Friday, June 8, 2012

Day 159 - Friday 8th June - Momentous moments in Life

You know those moments in life you have when you get a huge moment of clarity and awareness? Like a wake up call to something? You have many in your lifetime, well i had one today.

I went for a casting last week for a Tesco Mobile TV advert. Minor non speaking role where i have to sit in a park in a classic yoga position and meditate. Looking serene and peaceful. 1 day filming. Easy.

All i had to do for the casting was sit, look at the camera in me pants, look peaceful and answer a couple of simple questions. One of them was how long i had been doing Bikram and why i liked it. I trotted out some bollocks about it being good for my mind, i left out me being barred from Bikram Richmond for arguing with the owner in the class and telling him to 'stick his c***in yoga up his f***g a**e'. Didn't think that would help me get the part. Apparently that's not yoga.

Anyway, today i received a call from the casting agent saying the director likes me and i have to go back next week for a call back. She said it's almost in the bag. Great i thought, But then she said something that really hit me and gave me one of those realisations in life.

She said, 'Yes the director thought you were a perfect fit for the middle aged character who's into yoga'. BOOM!  The words MIDDLE AGED screamed out at me like they were 20 foot tall, neon and amplified with sub woofer the size of Kerry Katonia's mouth. Middle aged?. She may aswell have been giving me next weeks lottery tickets and the cure for cancer afterwards but i wouldn't have heard. Middle Aged? She said Middle aged. Me? really?

I got off the phone and thought i am middle aged. How the fuck did that happen? Something about someone dropping it into a serious conversation as a statement of fact. It is how the world now sees me. It gave me a huge realisation. I am technically, physically and sociologically middle aged. Fuck!

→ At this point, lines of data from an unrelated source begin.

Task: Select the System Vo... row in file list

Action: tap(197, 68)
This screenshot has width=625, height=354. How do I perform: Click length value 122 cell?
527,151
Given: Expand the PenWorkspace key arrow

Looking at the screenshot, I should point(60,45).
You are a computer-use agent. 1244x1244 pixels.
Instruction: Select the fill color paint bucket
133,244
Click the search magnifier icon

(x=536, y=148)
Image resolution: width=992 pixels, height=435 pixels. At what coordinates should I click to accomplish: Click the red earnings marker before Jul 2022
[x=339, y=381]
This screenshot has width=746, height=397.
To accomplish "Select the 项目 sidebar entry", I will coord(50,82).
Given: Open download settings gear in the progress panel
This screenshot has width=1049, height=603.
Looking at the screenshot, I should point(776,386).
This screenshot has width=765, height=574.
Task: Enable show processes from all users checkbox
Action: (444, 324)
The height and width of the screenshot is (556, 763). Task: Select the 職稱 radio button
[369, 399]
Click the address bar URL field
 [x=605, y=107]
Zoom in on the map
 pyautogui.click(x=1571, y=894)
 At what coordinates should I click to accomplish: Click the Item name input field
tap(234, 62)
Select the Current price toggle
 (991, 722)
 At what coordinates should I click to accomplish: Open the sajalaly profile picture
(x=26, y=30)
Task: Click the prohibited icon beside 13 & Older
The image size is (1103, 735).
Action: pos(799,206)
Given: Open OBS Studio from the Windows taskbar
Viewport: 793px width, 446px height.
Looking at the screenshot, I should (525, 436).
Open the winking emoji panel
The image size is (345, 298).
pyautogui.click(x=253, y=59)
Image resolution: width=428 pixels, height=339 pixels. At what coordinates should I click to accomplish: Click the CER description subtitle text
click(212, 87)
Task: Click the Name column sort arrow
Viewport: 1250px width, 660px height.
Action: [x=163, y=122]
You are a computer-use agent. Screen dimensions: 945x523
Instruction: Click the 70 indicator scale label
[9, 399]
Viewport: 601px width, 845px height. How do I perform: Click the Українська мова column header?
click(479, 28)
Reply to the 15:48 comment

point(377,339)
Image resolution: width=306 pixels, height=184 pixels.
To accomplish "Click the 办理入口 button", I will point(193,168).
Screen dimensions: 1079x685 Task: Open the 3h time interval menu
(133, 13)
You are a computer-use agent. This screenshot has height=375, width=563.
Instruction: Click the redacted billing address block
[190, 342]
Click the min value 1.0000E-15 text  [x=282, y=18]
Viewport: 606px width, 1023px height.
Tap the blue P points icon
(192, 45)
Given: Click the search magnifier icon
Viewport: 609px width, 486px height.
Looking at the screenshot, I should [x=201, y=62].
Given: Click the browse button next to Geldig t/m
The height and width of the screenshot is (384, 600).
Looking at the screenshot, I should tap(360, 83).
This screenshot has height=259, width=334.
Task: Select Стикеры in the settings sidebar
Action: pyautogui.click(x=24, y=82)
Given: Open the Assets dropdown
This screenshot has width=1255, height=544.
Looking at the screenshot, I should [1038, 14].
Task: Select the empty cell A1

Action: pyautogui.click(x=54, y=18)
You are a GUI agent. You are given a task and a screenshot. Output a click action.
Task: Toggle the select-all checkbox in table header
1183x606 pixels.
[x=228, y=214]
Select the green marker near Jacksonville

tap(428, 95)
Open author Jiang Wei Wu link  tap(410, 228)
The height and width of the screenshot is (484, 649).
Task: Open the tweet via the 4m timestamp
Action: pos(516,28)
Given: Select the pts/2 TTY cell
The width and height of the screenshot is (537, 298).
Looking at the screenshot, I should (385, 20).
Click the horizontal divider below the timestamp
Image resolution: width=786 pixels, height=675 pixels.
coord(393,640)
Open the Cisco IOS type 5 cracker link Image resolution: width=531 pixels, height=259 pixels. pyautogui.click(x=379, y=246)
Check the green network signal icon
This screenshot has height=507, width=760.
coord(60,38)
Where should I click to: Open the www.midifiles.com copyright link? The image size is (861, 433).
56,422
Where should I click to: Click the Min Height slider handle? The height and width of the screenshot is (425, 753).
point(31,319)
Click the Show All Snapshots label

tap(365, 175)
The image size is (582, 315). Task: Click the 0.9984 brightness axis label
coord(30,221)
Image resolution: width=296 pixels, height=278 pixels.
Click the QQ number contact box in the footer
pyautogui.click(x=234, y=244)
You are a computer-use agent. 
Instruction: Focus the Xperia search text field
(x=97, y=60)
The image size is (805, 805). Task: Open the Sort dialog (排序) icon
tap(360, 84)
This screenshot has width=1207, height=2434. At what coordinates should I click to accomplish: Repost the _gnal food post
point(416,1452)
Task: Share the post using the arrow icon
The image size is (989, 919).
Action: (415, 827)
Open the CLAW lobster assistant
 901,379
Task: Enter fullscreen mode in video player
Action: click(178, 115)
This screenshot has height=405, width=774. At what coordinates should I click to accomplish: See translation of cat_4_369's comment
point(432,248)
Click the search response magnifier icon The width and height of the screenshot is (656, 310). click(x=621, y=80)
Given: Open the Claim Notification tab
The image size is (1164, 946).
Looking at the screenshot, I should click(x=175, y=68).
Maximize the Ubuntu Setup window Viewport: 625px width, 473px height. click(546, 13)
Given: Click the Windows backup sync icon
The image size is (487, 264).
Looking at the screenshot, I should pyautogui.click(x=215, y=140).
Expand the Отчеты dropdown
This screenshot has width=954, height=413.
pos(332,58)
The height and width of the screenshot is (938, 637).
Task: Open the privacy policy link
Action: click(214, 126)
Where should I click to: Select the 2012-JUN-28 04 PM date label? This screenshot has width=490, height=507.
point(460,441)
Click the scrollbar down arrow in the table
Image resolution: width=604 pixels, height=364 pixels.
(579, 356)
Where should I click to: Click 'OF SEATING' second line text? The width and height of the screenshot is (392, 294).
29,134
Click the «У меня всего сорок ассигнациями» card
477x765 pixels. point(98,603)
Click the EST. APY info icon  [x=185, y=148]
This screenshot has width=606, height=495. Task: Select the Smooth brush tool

I am now officially the sort of person i despised when i was 15/16. I should be mowing the lawn, taking the kids swimming, wearing V neck jumpers and visiting garden centres on Bank holidays. Middle aged huh? That means i should be grown up, know what I'm doing, have a plan, mortgage, pensions, ISA's, VCT's, life cover, health cover, dental cover, car insurance, self assessment returns. I should understand how to put up a garden shed and flat pack wardrobe by now, change spark plugs and have an intimate knowledge of the main B roads in Hertfordshire. Middle Aged? God i thought that was ancient when i was young and now technically here i am. I don't do any of those things, though i am partial to a bit of 'going up the garden centre', though that has a totally different meaning in my world

Maybe that's why i was such a grumpy old bastard yesterday. Prematurely moaning about life and the people in it. But if I'm honest I've always had a problem with the general public. On the account that most of them are so fucking stupid. I'm not judging, just basing factual evidence of my experience.

When i was 15 i worked in M&S menswear and Saturdays were just an orgy of plankton wandering around like the living dead. Men being bossed around by their wives buying them clothes. I used to think fuck me, get a grip man. You're almost cockless. It was the sort of place where there was a buzz because Peter Davidson came in to buy a blazer and sports jacket. I had developed a huge resentment by  the age of 15 to the general public and mass stupidity and banality. It has stayed. Probably because deep down I'm terrified that it is actually who i am!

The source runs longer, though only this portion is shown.